→ What is expected:
Return each line of the data below unchanged, in its original order.

__________________________________________________

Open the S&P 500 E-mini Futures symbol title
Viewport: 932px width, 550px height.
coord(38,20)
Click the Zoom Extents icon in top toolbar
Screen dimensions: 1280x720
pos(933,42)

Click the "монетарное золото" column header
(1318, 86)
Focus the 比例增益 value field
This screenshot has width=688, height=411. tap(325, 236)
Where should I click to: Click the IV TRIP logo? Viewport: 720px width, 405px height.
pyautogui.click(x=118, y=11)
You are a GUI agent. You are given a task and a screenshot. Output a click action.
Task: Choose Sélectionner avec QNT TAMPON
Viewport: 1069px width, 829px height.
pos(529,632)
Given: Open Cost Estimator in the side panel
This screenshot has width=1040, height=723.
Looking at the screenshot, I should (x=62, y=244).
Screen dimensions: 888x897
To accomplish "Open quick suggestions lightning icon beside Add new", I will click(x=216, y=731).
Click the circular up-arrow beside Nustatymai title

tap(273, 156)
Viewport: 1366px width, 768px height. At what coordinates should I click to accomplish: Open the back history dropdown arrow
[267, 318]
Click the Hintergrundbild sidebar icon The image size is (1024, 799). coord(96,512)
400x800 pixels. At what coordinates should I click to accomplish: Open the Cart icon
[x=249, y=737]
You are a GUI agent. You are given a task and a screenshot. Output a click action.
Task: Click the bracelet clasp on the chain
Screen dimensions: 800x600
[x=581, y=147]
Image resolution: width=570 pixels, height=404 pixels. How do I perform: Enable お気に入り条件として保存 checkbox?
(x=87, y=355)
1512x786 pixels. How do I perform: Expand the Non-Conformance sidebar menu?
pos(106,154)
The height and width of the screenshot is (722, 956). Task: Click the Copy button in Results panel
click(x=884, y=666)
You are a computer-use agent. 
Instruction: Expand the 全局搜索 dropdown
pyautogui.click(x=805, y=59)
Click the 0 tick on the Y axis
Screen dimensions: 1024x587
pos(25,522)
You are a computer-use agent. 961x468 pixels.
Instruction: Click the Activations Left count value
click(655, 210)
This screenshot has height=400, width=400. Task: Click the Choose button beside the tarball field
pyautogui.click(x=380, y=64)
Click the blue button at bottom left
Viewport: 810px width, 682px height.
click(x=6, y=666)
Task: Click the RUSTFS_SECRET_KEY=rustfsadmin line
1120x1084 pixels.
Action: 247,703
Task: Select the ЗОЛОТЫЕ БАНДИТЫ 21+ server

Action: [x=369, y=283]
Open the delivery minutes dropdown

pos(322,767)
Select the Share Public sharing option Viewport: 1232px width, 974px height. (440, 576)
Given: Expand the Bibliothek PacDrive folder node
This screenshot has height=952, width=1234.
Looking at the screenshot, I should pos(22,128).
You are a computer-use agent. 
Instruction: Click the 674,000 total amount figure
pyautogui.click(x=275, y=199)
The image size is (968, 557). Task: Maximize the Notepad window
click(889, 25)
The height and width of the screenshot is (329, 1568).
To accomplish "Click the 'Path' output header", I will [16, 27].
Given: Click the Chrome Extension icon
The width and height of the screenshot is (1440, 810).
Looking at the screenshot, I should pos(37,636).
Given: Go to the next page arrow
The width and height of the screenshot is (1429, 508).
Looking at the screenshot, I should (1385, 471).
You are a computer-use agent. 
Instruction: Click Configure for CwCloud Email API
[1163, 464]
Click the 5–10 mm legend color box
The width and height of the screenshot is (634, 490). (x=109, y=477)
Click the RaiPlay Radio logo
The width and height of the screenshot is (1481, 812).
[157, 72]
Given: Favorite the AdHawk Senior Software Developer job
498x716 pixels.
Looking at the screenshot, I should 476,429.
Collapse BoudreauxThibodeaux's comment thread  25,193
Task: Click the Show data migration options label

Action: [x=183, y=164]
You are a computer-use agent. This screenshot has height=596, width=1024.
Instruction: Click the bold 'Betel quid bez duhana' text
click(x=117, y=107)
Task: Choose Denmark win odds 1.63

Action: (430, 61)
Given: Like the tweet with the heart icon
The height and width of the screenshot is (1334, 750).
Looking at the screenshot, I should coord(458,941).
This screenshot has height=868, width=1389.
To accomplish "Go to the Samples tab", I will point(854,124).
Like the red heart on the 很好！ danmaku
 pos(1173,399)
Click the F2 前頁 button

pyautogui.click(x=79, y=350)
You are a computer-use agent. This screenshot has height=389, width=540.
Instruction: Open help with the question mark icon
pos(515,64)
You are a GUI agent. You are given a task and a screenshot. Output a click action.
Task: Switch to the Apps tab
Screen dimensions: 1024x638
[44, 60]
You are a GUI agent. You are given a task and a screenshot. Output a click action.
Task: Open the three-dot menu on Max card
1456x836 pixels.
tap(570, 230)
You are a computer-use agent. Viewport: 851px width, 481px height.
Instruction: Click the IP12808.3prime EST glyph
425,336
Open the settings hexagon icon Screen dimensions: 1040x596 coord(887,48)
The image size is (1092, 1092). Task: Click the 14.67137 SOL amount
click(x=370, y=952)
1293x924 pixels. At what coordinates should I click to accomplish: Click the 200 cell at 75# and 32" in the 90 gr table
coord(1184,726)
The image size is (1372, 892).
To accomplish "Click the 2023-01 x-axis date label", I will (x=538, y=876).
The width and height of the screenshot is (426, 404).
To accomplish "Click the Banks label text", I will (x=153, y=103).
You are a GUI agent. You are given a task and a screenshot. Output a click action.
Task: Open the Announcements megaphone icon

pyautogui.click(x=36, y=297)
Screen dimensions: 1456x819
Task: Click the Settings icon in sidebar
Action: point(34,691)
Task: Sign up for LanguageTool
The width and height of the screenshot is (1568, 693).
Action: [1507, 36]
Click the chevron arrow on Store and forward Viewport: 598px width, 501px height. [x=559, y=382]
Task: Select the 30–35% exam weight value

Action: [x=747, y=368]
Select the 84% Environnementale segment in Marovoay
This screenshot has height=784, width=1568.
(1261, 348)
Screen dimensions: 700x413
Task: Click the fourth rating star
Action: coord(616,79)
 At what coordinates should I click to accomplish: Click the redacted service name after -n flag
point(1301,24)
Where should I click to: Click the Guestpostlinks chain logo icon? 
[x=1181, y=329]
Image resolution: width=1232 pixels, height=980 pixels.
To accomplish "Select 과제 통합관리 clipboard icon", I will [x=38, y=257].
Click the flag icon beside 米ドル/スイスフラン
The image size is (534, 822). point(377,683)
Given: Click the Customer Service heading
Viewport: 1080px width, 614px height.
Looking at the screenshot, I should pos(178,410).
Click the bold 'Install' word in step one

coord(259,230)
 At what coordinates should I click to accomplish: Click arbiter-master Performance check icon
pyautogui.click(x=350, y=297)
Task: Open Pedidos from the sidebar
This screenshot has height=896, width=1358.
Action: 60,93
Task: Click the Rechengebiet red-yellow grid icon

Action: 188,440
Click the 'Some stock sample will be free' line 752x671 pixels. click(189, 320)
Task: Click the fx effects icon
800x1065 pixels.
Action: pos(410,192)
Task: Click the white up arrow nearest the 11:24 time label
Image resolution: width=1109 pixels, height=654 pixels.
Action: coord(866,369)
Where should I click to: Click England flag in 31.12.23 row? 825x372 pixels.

__________________________________________________

→ Result:
Open the S&P 500 E-mini Futures symbol title
Viewport: 932px width, 550px height.
coord(38,20)
Click the Zoom Extents icon in top toolbar
Screen dimensions: 1280x720
pos(933,42)

Click the "монетарное золото" column header
(1318, 86)
Focus the 比例增益 value field
This screenshot has width=688, height=411. tap(325, 236)
Where should I click to: Click the IV TRIP logo? Viewport: 720px width, 405px height.
pyautogui.click(x=118, y=11)
You are a GUI agent. You are given a task and a screenshot. Output a click action.
Task: Choose Sélectionner avec QNT TAMPON
Viewport: 1069px width, 829px height.
pos(529,632)
Given: Open Cost Estimator in the side panel
This screenshot has width=1040, height=723.
Looking at the screenshot, I should (x=62, y=244).
Screen dimensions: 888x897
To accomplish "Open quick suggestions lightning icon beside Add new", I will click(x=216, y=731).
Click the circular up-arrow beside Nustatymai title

tap(273, 156)
Viewport: 1366px width, 768px height. At what coordinates should I click to accomplish: Open the back history dropdown arrow
[267, 318]
Click the Hintergrundbild sidebar icon The image size is (1024, 799). coord(96,512)
400x800 pixels. At what coordinates should I click to accomplish: Open the Cart icon
[x=249, y=737]
You are a GUI agent. You are given a task and a screenshot. Output a click action.
Task: Click the bracelet clasp on the chain
Screen dimensions: 800x600
[x=581, y=147]
Image resolution: width=570 pixels, height=404 pixels. How do I perform: Enable お気に入り条件として保存 checkbox?
(x=87, y=355)
1512x786 pixels. How do I perform: Expand the Non-Conformance sidebar menu?
pos(106,154)
The height and width of the screenshot is (722, 956). Task: Click the Copy button in Results panel
click(x=884, y=666)
You are a computer-use agent. 
Instruction: Expand the 全局搜索 dropdown
pyautogui.click(x=805, y=59)
Click the 0 tick on the Y axis
Screen dimensions: 1024x587
pos(25,522)
You are a computer-use agent. 961x468 pixels.
Instruction: Click the Activations Left count value
click(655, 210)
This screenshot has height=400, width=400. Task: Click the Choose button beside the tarball field
pyautogui.click(x=380, y=64)
Click the blue button at bottom left
Viewport: 810px width, 682px height.
click(x=6, y=666)
Task: Click the RUSTFS_SECRET_KEY=rustfsadmin line
1120x1084 pixels.
Action: 247,703
Task: Select the ЗОЛОТЫЕ БАНДИТЫ 21+ server

Action: [x=369, y=283]
Open the delivery minutes dropdown

pos(322,767)
Select the Share Public sharing option Viewport: 1232px width, 974px height. (440, 576)
Given: Expand the Bibliothek PacDrive folder node
This screenshot has height=952, width=1234.
Looking at the screenshot, I should pos(22,128).
You are a computer-use agent. 
Instruction: Click the 674,000 total amount figure
pyautogui.click(x=275, y=199)
The image size is (968, 557). Task: Maximize the Notepad window
click(889, 25)
The height and width of the screenshot is (329, 1568).
To accomplish "Click the 'Path' output header", I will [16, 27].
Given: Click the Chrome Extension icon
The width and height of the screenshot is (1440, 810).
Looking at the screenshot, I should pos(37,636).
Given: Go to the next page arrow
The width and height of the screenshot is (1429, 508).
Looking at the screenshot, I should (1385, 471).
You are a computer-use agent. 
Instruction: Click Configure for CwCloud Email API
[1163, 464]
Click the 5–10 mm legend color box
The width and height of the screenshot is (634, 490). (x=109, y=477)
Click the RaiPlay Radio logo
The width and height of the screenshot is (1481, 812).
[157, 72]
Given: Favorite the AdHawk Senior Software Developer job
498x716 pixels.
Looking at the screenshot, I should 476,429.
Collapse BoudreauxThibodeaux's comment thread  25,193
Task: Click the Show data migration options label

Action: [x=183, y=164]
You are a computer-use agent. This screenshot has height=596, width=1024.
Instruction: Click the bold 'Betel quid bez duhana' text
click(x=117, y=107)
Task: Choose Denmark win odds 1.63

Action: (430, 61)
Given: Like the tweet with the heart icon
The height and width of the screenshot is (1334, 750).
Looking at the screenshot, I should coord(458,941).
This screenshot has height=868, width=1389.
To accomplish "Go to the Samples tab", I will point(854,124).
Like the red heart on the 很好！ danmaku
 pos(1173,399)
Click the F2 前頁 button

pyautogui.click(x=79, y=350)
You are a computer-use agent. This screenshot has height=389, width=540.
Instruction: Open help with the question mark icon
pos(515,64)
You are a GUI agent. You are given a task and a screenshot. Output a click action.
Task: Switch to the Apps tab
Screen dimensions: 1024x638
[44, 60]
You are a GUI agent. You are given a task and a screenshot. Output a click action.
Task: Open the three-dot menu on Max card
1456x836 pixels.
tap(570, 230)
You are a computer-use agent. Viewport: 851px width, 481px height.
Instruction: Click the IP12808.3prime EST glyph
425,336
Open the settings hexagon icon Screen dimensions: 1040x596 coord(887,48)
The image size is (1092, 1092). Task: Click the 14.67137 SOL amount
click(x=370, y=952)
1293x924 pixels. At what coordinates should I click to accomplish: Click the 200 cell at 75# and 32" in the 90 gr table
coord(1184,726)
The image size is (1372, 892).
To accomplish "Click the 2023-01 x-axis date label", I will (x=538, y=876).
The width and height of the screenshot is (426, 404).
To accomplish "Click the Banks label text", I will (x=153, y=103).
You are a GUI agent. You are given a task and a screenshot. Output a click action.
Task: Open the Announcements megaphone icon

pyautogui.click(x=36, y=297)
Screen dimensions: 1456x819
Task: Click the Settings icon in sidebar
Action: point(34,691)
Task: Sign up for LanguageTool
The width and height of the screenshot is (1568, 693).
Action: [1507, 36]
Click the chevron arrow on Store and forward Viewport: 598px width, 501px height. [x=559, y=382]
Task: Select the 30–35% exam weight value

Action: [x=747, y=368]
Select the 84% Environnementale segment in Marovoay
This screenshot has height=784, width=1568.
(1261, 348)
Screen dimensions: 700x413
Task: Click the fourth rating star
Action: coord(616,79)
 At what coordinates should I click to accomplish: Click the redacted service name after -n flag
point(1301,24)
Where should I click to: Click the Guestpostlinks chain logo icon? 
[x=1181, y=329]
Image resolution: width=1232 pixels, height=980 pixels.
To accomplish "Select 과제 통합관리 clipboard icon", I will [x=38, y=257].
Click the flag icon beside 米ドル/スイスフラン
The image size is (534, 822). point(377,683)
Given: Click the Customer Service heading
Viewport: 1080px width, 614px height.
Looking at the screenshot, I should pos(178,410).
Click the bold 'Install' word in step one

coord(259,230)
 At what coordinates should I click to accomplish: Click arbiter-master Performance check icon
pyautogui.click(x=350, y=297)
Task: Open Pedidos from the sidebar
This screenshot has height=896, width=1358.
Action: 60,93
Task: Click the Rechengebiet red-yellow grid icon

Action: 188,440
Click the 'Some stock sample will be free' line 752x671 pixels. click(189, 320)
Task: Click the fx effects icon
800x1065 pixels.
Action: pos(410,192)
Task: Click the white up arrow nearest the 11:24 time label
Image resolution: width=1109 pixels, height=654 pixels.
Action: coord(866,369)
Where should I click to: Click England flag in 31.12.23 row? 825x372 pixels.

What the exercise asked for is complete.